Spiteri Debono should use her moral authority to convince the major parties in setting up a constitutional convention representative of society to redraft the Constitution to better reflect today’s society

Myriam Spiteri Debono is all set to be formally approved as the next president by parliament today after both sides of the House agreed to support her nomination.

The 72-year-old notary was Speaker of the House between 1996 and 1998. It was a tumultuous period that saw the Labour government unable to hold on to its one-seat majority. Throughout, Spiteri Debono navigated the choppy waters by using parliamentary procedure, rules and constitutional precepts as her guiding light.

Despite having to deal with the antics of Dom Mintoff, a larger than life figure, and the anger and hurt of Labour Party supporters who saw their government slip away from their hands, history will judge Spiteri Debono’s performance in those 22 months in a positive light.

Her constitutionalist approach and progressive credentials are likely to serve as a source of comfort for the current Labour administration that had to deal with George Vella’s moral dilemmas when it came to laws on pre-implantation genetic diagnosis of embryos and abortion.

It still has to be seen how Spiteri Debono will act if faced with ethically contentious issues but if past experience is anything to go by, she will follow the constitutionalist approach that the president has a positive obligation to sign on laws approved by parliament.

But Spiteri Debono should also serve as a source of comfort for the Opposition. She showed moral authority in 2021, when delivering the keynote speech at the Victory Day commemoration ceremony in Valletta.

She not only called for national redemption when remembering Daphne Caruana Galizia, the journalist murdered in 2017, but also delivered a missive against partisan bickering and call for vigilance against corrupt governance.

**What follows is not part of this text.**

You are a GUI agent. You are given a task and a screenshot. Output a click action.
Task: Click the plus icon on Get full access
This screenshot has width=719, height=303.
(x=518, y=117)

Spiteri Debono also made it a point to distinguish between the politically-charged murders of Raymond Caruana and Karin Grech – both victims of the highly-charged prevalent political situations in 1986 and 1979 respectively – and that of Caruana Galizia.

“Daphne Caruana Galizia’s killing was different, it was brutal and macabre… with the determined intention of shutting her up, an execution connected to her investigative work as a journalist,” she had said, going on to call for a newfound respect for investigative journalism as the fourth pillar of democracy.

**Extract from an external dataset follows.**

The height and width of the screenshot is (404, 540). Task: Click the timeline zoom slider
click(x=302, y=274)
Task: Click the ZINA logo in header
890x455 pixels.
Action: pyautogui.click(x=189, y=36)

Spiteri Debono may lack the charisma to become the country’s fundraiser-in-chief, a role that has come to be expected of the president as head of the Community Chest Fund Foundation, but she will undoubtedly imbue the office with the integrity and moral authority it deserves.

The presidency has no real power, except in clearly defined exceptional circumstances. But the office is also moulded in the figure of the person occupying the role. Spiteri Debono should use her moral authority to convince the major parties in setting up a constitutional convention representative of society to redraft the Constitution to better reflect today’s society.

She should also use her moral authority to convince government to move forward with amending the laws and give journalists, media operators and campaigners better protection. A promise to publish a White Paper, following the publication of the final report of the Media Experts Committee, has remained unfulfilled.

If parliament approves Spiteri Debono’s nomination – there is nothing that suggests the motion will not garner a two-thirds majority – she will be formally appointed president on 4 April. This leader augurs that her appointment serves as a turning point in the manner by which the political leaders dispatch their collective duty towards the State.

It is absurd that the appointment of a new president by parliament should have reached such a late stage because Robert Abela and Bernard Grech could not agree on a name. The Opposition may claim a victory of sorts by insisting that no one from Joseph Muscat’s administration should be nominated for president. Abela had no other choice but to retreat on his earlier proposal to nominate Helena Dalli. This type of haggling is to be expected in a situation where the president requires cross-party support.

But this leader reiterates its belief that to avoid future impasses, the president should be chosen by the people in an election, similar to what happens in Austria and Ireland, where the president, like Malta, is largely ceremonial in nature.